#### Records shown ####
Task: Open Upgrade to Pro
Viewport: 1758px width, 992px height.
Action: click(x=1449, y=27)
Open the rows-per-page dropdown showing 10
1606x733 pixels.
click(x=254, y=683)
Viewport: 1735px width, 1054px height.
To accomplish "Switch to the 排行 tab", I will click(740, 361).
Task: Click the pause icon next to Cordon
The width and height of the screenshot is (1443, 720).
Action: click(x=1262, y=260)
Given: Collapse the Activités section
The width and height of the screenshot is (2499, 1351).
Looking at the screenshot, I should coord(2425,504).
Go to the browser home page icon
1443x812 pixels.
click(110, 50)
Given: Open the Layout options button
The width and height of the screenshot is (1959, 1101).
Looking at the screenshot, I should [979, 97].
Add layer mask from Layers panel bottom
####
* _Exercise goal_: For the word "Task", find every line in the data that holds it and copy that line.

* _Written response_:
Task: Open Upgrade to Pro
Task: Click the pause icon next to Cordon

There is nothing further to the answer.